Political office holders seem to have abandoned their jobs to face their political future. As a result, the people suffer. This is what is happening in places like Rivers, Cross River and Akwa Ibom states.
In Rivers State for example, refuse heaps have taken over major roads. It is difficult to find a major streets and roads in the state capital that is free of refuse dumps. From Rumuomasi to Stadium Road, from Elekahia to GRA, you find mountainous refuse dumps that may have been there for weeks. Even the median of some of those roads have also become refuse dumps and the government is doing almost nothing about the situation.
This is happening at a time that the state governor, Nyesom Wike is busy flying round the country to consult delegates ahead of the PDP presidential primary election.
Interestingly, Felix Obuah, the sole administrator of the state sanitation agency, RIWAMA, is also seeking to contest for the seat of governor. He aspires to succeed Wike. So, while Wike is not paying attention to issues of governance anymore, because of his political ambition, his appointee who is supposed to clear the state capital of refuse dumps is also facing his own political ambition. As a result, the state capital is now competing with Aba in terms of refuse heaps.
A similar situation is playing out in Uyo, the capital of Akwa Ibom State where the governor is also seeking the same PDP ticket to become the next president of the country. His state has also been taken over by refuse dumps.
The man in Cross River State, Prof Ben Ayade also wants to become president. He is yet to declare his intention publicly.
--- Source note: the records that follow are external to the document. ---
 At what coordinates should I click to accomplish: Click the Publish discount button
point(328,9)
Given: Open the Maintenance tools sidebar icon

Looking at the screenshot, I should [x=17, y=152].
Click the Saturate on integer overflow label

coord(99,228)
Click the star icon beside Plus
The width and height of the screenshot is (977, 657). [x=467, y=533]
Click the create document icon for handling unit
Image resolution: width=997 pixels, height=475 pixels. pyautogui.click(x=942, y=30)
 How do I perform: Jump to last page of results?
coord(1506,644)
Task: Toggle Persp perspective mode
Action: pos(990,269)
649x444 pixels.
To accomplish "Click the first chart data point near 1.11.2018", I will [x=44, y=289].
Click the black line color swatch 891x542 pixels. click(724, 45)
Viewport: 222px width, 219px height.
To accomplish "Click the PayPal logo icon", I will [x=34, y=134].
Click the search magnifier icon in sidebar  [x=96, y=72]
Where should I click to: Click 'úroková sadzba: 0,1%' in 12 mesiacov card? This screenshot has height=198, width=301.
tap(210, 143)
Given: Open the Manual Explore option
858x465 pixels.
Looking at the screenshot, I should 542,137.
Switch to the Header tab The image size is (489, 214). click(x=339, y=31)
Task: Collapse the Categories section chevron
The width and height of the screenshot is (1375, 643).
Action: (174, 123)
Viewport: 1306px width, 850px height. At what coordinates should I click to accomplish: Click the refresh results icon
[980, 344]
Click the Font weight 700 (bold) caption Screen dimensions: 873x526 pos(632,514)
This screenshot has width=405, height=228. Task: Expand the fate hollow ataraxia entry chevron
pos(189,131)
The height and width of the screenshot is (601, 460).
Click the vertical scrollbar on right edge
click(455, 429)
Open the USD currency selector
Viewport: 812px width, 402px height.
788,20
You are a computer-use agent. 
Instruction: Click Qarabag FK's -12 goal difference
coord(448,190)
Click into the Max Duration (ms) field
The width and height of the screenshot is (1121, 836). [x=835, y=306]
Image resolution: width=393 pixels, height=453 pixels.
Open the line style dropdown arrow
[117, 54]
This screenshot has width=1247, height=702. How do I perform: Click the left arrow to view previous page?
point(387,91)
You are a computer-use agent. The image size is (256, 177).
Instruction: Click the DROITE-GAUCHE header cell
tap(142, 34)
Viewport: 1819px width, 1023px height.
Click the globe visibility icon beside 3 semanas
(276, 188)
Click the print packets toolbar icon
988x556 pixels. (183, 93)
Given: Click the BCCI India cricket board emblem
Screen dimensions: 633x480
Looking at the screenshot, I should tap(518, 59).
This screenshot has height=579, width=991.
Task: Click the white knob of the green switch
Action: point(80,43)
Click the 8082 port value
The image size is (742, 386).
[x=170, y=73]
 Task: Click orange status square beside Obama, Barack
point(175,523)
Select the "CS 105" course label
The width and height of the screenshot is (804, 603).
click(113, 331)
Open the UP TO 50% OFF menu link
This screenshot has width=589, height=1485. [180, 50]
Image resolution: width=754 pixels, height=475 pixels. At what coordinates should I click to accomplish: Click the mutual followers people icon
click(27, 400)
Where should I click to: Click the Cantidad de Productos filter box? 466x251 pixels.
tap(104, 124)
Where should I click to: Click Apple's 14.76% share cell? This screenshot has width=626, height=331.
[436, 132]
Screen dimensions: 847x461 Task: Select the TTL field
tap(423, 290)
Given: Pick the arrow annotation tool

But that is where his attention is at the moment, while the state capital that used to be known for its cleanliness, is now very dirty, with refuse heaps dotting every part of Calabar.
We are worried that public office holders have relegated governance to the background while more attention is being paid to partisan politics and personal political achievements. With about a year to go, the elected public officials owe the electorate a duty to serve out their terms religiously and faithfully.
A situation where refuse dumps are allowed to remain for weeks and months without being cleared cannot be good for the health of the people. And it is even worse that even the appointed officials are now competing with those who appointed them, as they make moves to reach out to delegates from whom they hope to secure their party’s ticket for the main election.
Things cannot continue like this. There must be a reawakening on the part of those officials whose duty it is to keep the cities clean. The governors must also return to the path of honour by calling to order, those they appointed to take charge of the cleanliness of their respective states.
Granted that it is their right to take steps to get to the next political office, they should realise that a people who have been sentenced to a live in polluted environments, may not live long to vote for them during the next election.
We challenge the governors to take another look at the sanitary condition of their respective states and take very drastic action to return their states to those days when there used to be a semblance of cleanliness. To allow things to remain like this is an indirect way of saying that the residents do not deserve to enjoy fresh and safe air.